My classes are pretty much full of the Popularese. No one else seems to have felt any sort of difference between those who ARE the popular type, and those who are not . . . probably because they are all part of one we-are-all-friends-here grapevine, which I just CANNOT get used to.
If you need a refresher on what Popularese are - something I made a name for - see my post on them: http://onlymetoeversee.blogspot.ca/search?q=Popularese
Anyway: I no longer think that there are Social Blocks here. I've been talking to almost everyone now, without problems - I mean, I'm reining in my stuttering, so I'm not too embarrassed. But I think that if I speak to them, they will speak back. I don't think they've noticed anything out of the ordinary.

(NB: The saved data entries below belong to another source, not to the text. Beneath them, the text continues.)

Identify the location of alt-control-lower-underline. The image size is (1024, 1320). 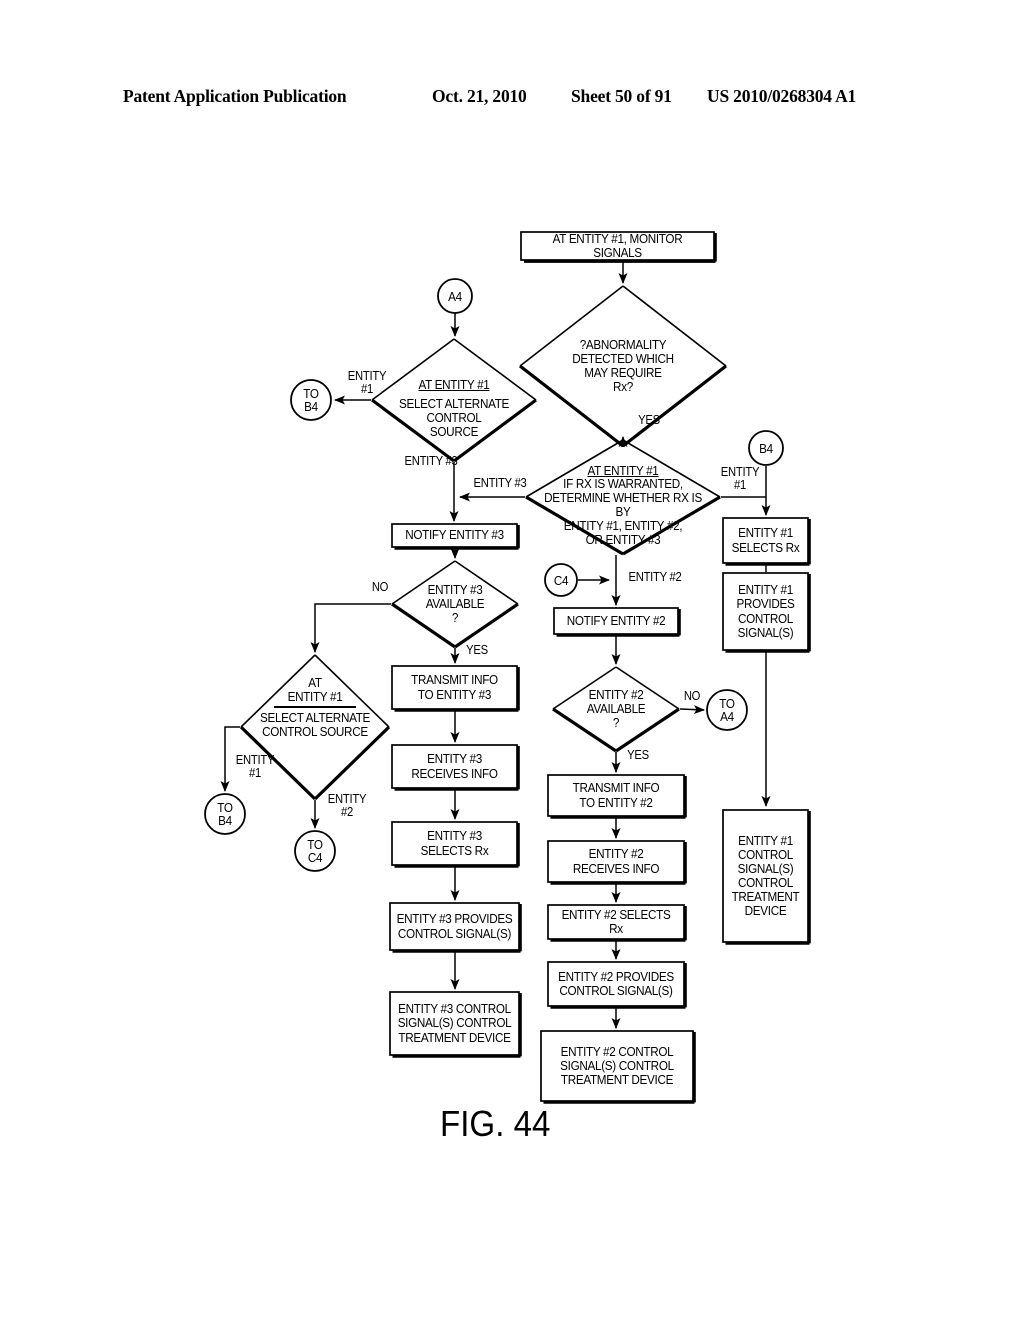
(315, 707).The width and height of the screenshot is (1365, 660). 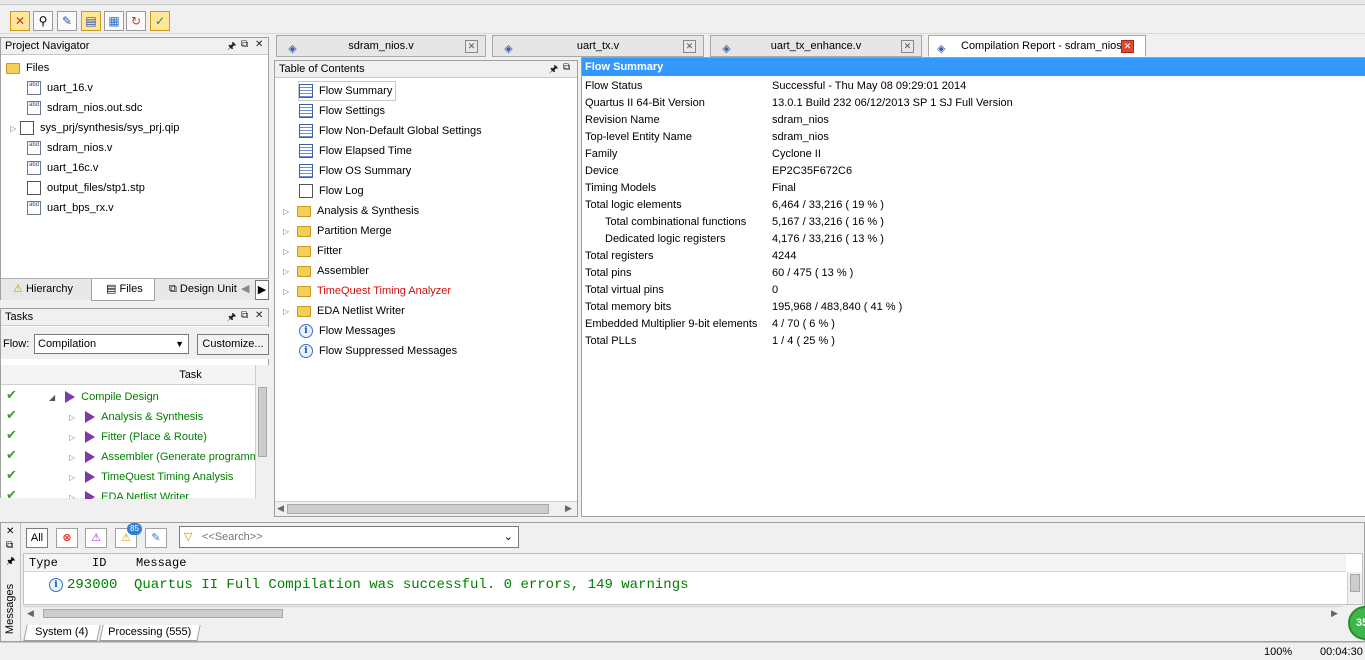 I want to click on chevron-down-icon: ⌄, so click(x=508, y=536).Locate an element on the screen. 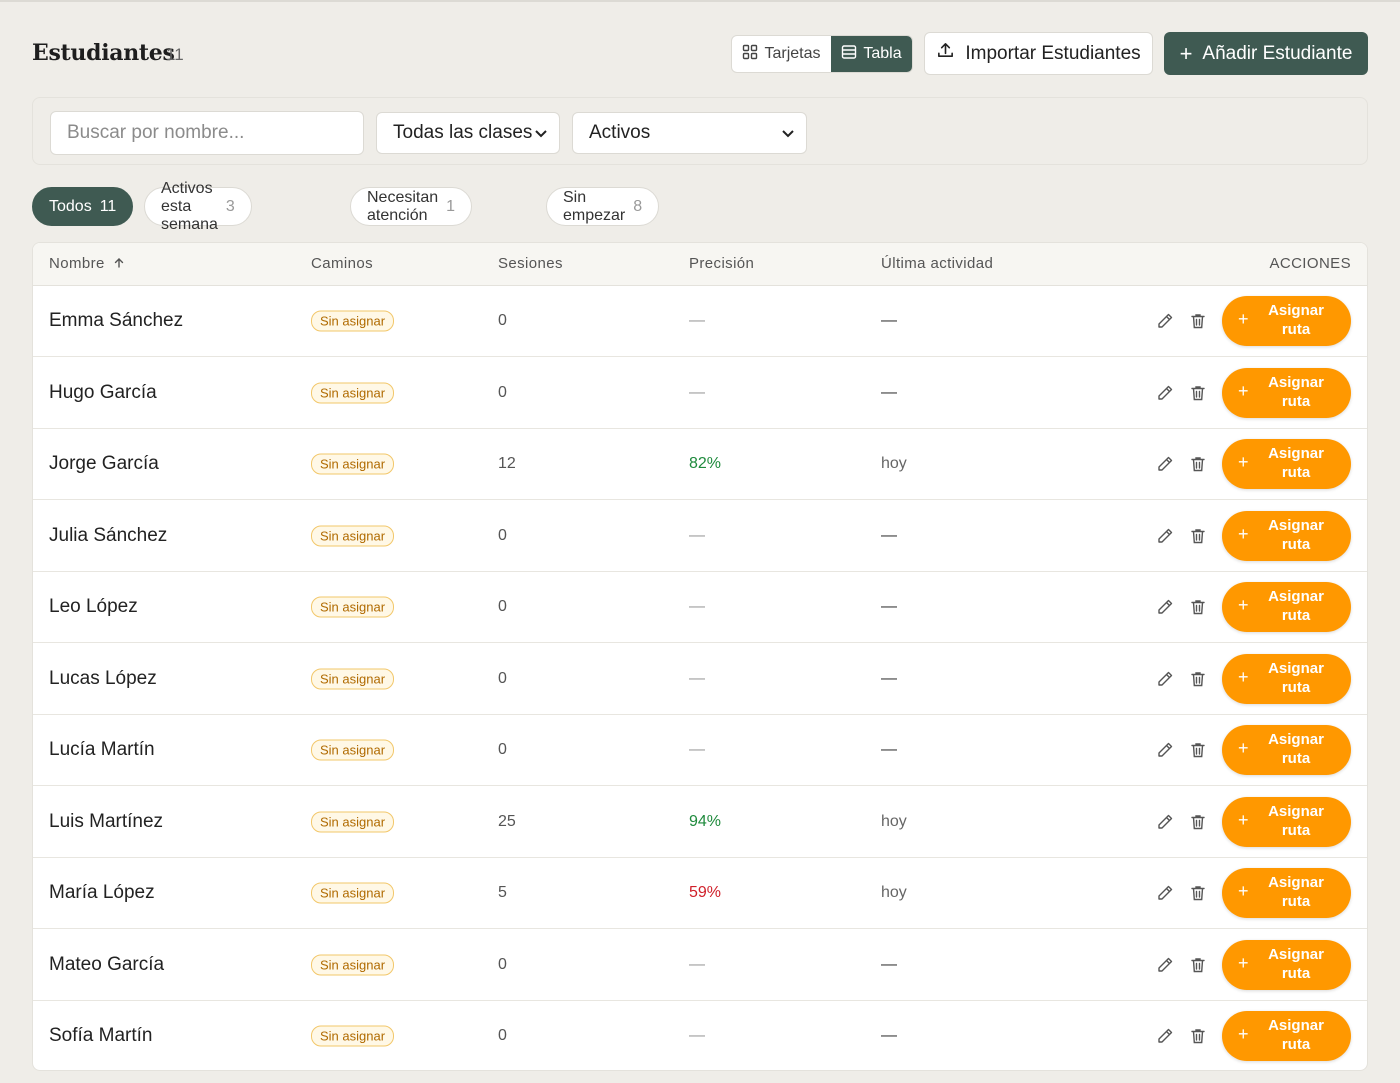  chip-active-this-week: Activos esta semana 3 is located at coordinates (198, 206).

Okay, that came out wrong. It sounds like I was expecting them to feel so awkward around me that conversations would be short and kind of painful. But . . . they're not. I've asked them for directions once, for instance. That went all right. I suppose I just have to maintain Casual Normality. I don't have to do that around friends (or, at least, Hopefully To-Be-Friends), but around the Popularese, you never know. Maybe a Deep Thinker is hiding under that popular demeanor, yes, but you can never be too careful.
And that last bit - "they haven't noticed anything out of the ordinary" - I meant about me. I don't fit into most social circles, and I felt sure that within a week of being in the same class with me, anyone would have felt it. Humans have great instincts when it comes to social standing (and facial recognition, but that's another long post).

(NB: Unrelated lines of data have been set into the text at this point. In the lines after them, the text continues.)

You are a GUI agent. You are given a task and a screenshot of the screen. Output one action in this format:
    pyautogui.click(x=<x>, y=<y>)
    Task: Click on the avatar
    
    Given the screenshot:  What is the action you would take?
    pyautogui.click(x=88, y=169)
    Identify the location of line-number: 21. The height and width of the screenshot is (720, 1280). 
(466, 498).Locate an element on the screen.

It doesn't seem to have happened that way. Maybe it seems to every one that we're just in different groups of friends, but that we can intermingle as much as we like. And maybe it is that way - maybe I'M the strange and paranoid one, which wouldn't be a first by a long shot. Maybe no one feels that I feel out of the ordinary - maybe I'm camouflaging, somehow, having had casual conversations with several of the Popularese I'm not technically friends with. Maybe I'm a Deep Thinker hiding beneath the thin veil of Casual Normality.
That's not a good thing.
I mean, yes, it's a good thing that I have some sort of protection, but as a general rule of mine, Casual Normality is bad bad bad. I don't like being moored between full-fledged, Neon Lights Announcing Deep Thinker, and someone living by Casual Normality. With me, I think the veil is thinner than that for most people, but still.
I'm not announcing my relative strangeness, but neither am I hiding it. All my Hopefully To-Be-Friends have noticed these strange bits, and everything's still all right. Hopefully that's all it is.